これを知って俺は、自分が死ぬことを知らない方がいいだなんて、とても思えなかった。


「それにねケイン君、アラン君のお父さんから聞いたんだけど、お母さんはもう何か月も前に死ぬという天命が下っていたらしいの」

「えっ?」

「だからね、アラン君のお父さんも、毎月毎月私のお母さんが死ぬという天命が先延ばしになっていることに不思議に思ってたんだって。でもね、私には分かったよ。アラン君が1か月前まで毎日、お母さんに元気になる魔法をかけてくれたおかげだって」


俺はその事実に驚愕する。

確かに俺は”サーチ”を開発するまでは毎日、イルルのお母さんに健康的な体力を向上させる魔法、“イミュニティ”を使っていた。
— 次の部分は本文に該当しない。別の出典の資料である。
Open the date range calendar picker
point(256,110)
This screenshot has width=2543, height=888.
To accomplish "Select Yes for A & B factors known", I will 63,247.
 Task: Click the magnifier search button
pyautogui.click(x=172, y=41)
しかし、こういったことも考慮に入れて、天命を下しているのではないのか?


俺はいろいろな仮説を立て、静かに考え込んでいると、一つの可能性にとたどり着く。


(まさか、俺って天命の影響を受けないんじゃ?)


俺はそんな自分にとって都合に良い仮説をたててみると、


(まぁ、そんなわけないか。まぁとりあえず、これからゆっくり考える必要があるな...)


そうすぐに否定し、改めて考え直すことにする。


「気持ちの整理はついたかい、ケイン?」

「お、おう。なんだか悪いな2人とも。俺、自分だけの世界に入っちまってた」


俺は笑顔でそうつぶやくと、


「よ~し、またみんなで、前みたいにケインに魔法を教えてもらおうよ」

「そうだね、また前みたいに」

「おいおい、俺が教えるのかよ。アランだって魔法使えるだろ~」

「いやいや、ケインにはかないませんよ」

「はは、まったく...」


俺たちはイルルの家に戻り、イルルの新生活の準備を行う。



今回の件で、俺たちは天命に大きく振り回された。

しかし、悪いことだらけではなかった。

果たして天命というのは、俺にとってどんな存在なのか?


しかし、俺はこれからも天命に大きく人生を振り回されることは間違いない。

まずは15歳になったときに、俺自身に与えられるはじめての天命。


俺はたとえどんな天命を下されるとしても、俺の目標は変わらない。



何者にも縛られない、自由な非日常を実現する、その目標だけは。